Ten of the apartment complexes in question did not even have steel reinforcements from the design stage, while five of them were built on rebars short of the original design. Five of the new complexes in Namyangju and Paju in Gyeonggi were already built, and people are living there. LH said that complementary constructions were underway in three locations while a safety examination is being conducted with two others. But residents must live in fear after having watched the collapse of the underground parking lot in Geomdan, Incheon.

Steel rebar is essential in building corridors to sustain the weight of the ceiling. Without it, the column can crumble and cause fatal accidents. The Geomdan apartment omitted rebars from its design and construction phase. The liability fell entirely on the builder, GS Engineering and Construction. But LH shares the blame as it approved the design blueprint. It turned out that all of the design and supervision works had gone to companies that recruited former LH executives.

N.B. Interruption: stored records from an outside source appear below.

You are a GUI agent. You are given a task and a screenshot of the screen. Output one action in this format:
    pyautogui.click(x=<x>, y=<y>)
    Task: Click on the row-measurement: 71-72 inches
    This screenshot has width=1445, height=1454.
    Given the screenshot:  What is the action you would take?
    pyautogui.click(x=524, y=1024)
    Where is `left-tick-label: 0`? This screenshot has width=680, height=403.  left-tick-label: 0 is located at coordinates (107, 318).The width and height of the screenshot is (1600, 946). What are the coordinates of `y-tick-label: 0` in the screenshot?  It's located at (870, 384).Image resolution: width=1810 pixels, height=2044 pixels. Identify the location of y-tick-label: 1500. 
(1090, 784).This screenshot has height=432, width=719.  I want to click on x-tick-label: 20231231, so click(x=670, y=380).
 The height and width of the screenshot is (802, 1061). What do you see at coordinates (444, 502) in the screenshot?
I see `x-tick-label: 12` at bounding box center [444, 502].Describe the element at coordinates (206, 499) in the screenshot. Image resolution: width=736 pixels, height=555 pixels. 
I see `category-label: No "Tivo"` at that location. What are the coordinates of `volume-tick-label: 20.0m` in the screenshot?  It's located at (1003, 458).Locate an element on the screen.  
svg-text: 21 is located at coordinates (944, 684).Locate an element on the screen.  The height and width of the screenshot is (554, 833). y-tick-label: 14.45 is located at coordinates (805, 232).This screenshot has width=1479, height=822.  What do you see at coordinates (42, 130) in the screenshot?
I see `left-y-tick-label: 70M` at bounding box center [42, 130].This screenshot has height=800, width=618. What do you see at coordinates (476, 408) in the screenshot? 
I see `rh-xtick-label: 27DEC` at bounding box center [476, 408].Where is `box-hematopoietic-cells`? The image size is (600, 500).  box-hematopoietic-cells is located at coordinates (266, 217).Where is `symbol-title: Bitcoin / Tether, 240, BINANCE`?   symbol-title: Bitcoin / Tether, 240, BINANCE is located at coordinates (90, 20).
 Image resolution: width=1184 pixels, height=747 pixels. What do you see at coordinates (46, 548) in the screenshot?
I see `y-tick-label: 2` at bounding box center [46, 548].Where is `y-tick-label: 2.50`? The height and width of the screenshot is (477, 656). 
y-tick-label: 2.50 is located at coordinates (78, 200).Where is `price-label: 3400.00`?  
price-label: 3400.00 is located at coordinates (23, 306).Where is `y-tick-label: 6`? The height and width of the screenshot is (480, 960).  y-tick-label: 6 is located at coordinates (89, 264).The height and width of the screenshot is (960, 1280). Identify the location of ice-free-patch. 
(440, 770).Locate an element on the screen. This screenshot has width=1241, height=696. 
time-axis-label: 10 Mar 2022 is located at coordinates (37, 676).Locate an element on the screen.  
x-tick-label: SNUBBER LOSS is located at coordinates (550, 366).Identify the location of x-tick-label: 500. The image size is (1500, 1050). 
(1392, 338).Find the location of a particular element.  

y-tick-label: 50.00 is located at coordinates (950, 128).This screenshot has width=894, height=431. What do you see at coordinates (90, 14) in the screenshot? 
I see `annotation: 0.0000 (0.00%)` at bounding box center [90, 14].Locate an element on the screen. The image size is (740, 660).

The Citizens’ Coalition for Economic Justice called upon the Board of Audit and Inspection to investigate LH on the suspicion of favoritism behind the collapse of the Geomdan apartment. The civic group claims that companies which recruited LH employees had been favored in winning the order and were waived in design and construction reviews. In the list of companies involved in building 15 LH apartment complexes, revealed by the Land Ministry, five were companies with former LH executives or under direct supervision of LH. Land Minister Won Hee-ryong vowed to slap the heaviest penalty on the design and inspection supervisors and file criminal charges as well as carry out an overhaul to root out a collusive cartel in the construction sector.

The collapse of the Seongsu Bridge in 1994 as a result of slack building by Dong-Ah Construction cost 32 lives. The conniving and outdated construction hierarchy remains in the building sector despite the tragedy of 30 years ago. The omission of steel bars in LH apartments shows how public safety is utterly neglected for the corporate greed. The abnormal practice must be fixed thoroughly and urgently to ensure safe homes for the people in this country.